# Not straight forward email received on my spouse visa



## Yemmy (Nov 25, 2016)

Good afternoon jopper, sorry to bother you again, I just received a not straight forward email from home office today on my spouse visa as today marks the 12weeks have submitted my application and I'm so worried hope it's nothing to worry about?Pls I'm so worried. Thanks for your kind response.


----------



## zakmuh (Aug 18, 2014)

And what does that email say, to be not straight forward?


----------



## Yemmy (Nov 25, 2016)

Thank you for applying for a UK visa. Your visa application has been received and is under consideration. We aim to process non settlement applications within 15 working days (unless you have opted for the Priority Visa service), and settlement applications within 60 working days. 

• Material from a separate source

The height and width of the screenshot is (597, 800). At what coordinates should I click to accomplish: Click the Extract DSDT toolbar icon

Unfortunately, the processing of your application has not been straightforward and we will be unable to decide your application within our customer service targets. We are continuing to work on your application and aim to make a decision as soon as possible. 

We will write to you again if there is any change to this. Please do not attend the Visa Application Centre until you have been advised that your application has been decided and that your passport is ready for collection.


----------



## Crawford (Jan 23, 2011)

If you are applying from Nigeria, these applications usually take longer.

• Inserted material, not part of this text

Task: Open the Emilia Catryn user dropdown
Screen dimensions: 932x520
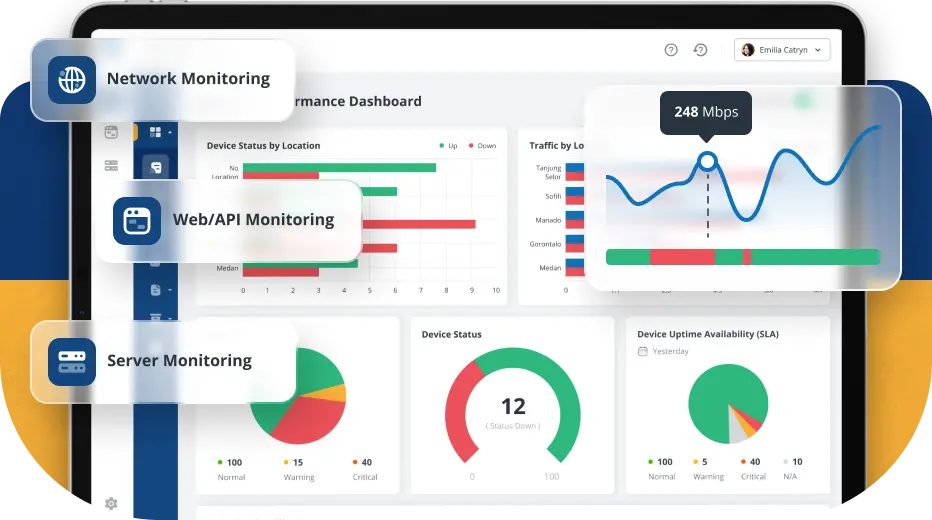Action: tap(782, 50)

In addition there is a general backlog of applications due to administrative changes.

Some folks have been waiting well over the 12 weeks timeline


----------



## Yemmy (Nov 25, 2016)

Thanks I'm actually applying from Nigeria, was just scared of the email.


----------



## JessyL772 (Jul 25, 2017)

Yemmy said:


> Thanks I'm actually applying from Nigeria, was just scared of the email.


Hi Yemmy,
I'm applying from the US, and received the not straightforward email on Monday, day 56 of my application. Joppa commented that it seems they're sending out those emails to buy them some time due to the backlog :-/ I'm still worried too, as I'm so anxious to be reunited with my love, this is agonizing!


----------



## Yemmy (Nov 25, 2016)

Jessel, I can imagine the frustrations because I'm in the same shoes.missing my husband so much and can wait to be reunite with him soon.lets just keep praying and hope very soon we will get our visa in Jesus name Amen.


----------



## LaylaB (Apr 20, 2017)

Yemmy said:


> Good afternoon jopper, sorry to bother you again, I just received a not straight forward email from home office today on my spouse visa as today marks the 12weeks have submitted my application and I'm so worried hope it's nothing to worry about?Pls I'm so worried. Thanks for your kind response.

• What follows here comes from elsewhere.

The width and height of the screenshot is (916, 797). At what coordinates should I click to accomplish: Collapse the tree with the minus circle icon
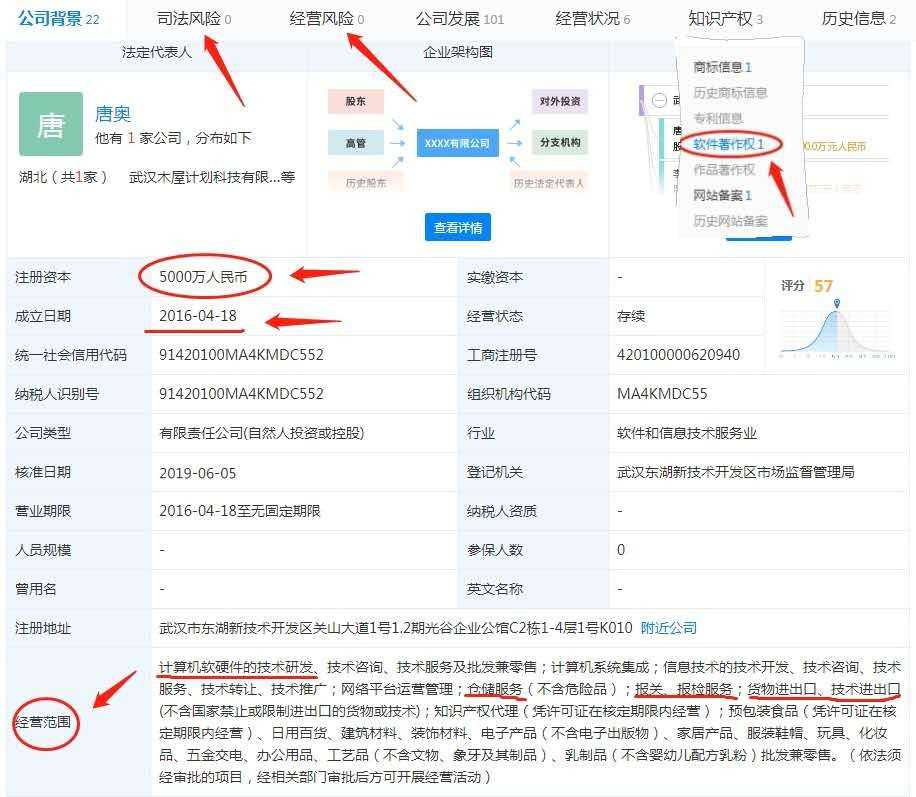(x=658, y=100)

Hi did you select priority service or non-priority?


----------



## Yemmy (Nov 25, 2016)

It's non priority!


----------



## Russia2UK (Aug 3, 2017)

Yemmy said:


> Good afternoon jopper, sorry to bother you again, I just received a not straight forward email from home office today on my spouse visa as today marks the 12weeks have submitted my application and I'm so worried hope it's nothing to worry about?Pls I'm so worried. Thanks for your kind response.


This is happening more and more since the government announced the changes from the Supreme Court Judgement. 

Is your sponsor Cat A salaried employment?

Typically, a "not straight forward" email is sent to those relying on 3rd party support or whose financial arrangements are more complicated to deal with than Cat A such as relying on savings, self-employed etc

As another member has mentioned, there is also a massive back log of 5000 applications that were placed on hold from February to July. These will begin to be dealt with from 10th August on when the new changes come into effect.


----------



## JessyL772 (Jul 25, 2017)

Russia2UK said:


> Yemmy said:
> 
> 
> > Good afternoon jopper, sorry to bother you again, I just received a not straight forward email from home office today on my spouse visa as today marks the 12weeks have submitted my application and I'm so worried hope it's nothing to worry about?Pls I'm so worried. Thanks for your kind response.
> ...


Hi Russia2UK,

Where by chance did you get this info? I mean, it makes perfect sense, but I am curious? What new changes are coming into effect?


----------



## LaylaB (Apr 20, 2017)

Oh gosh i have been hearing many cases that have been delayed too! I did tell my husband that it was probably due to home office putting cases on hold when they went to court.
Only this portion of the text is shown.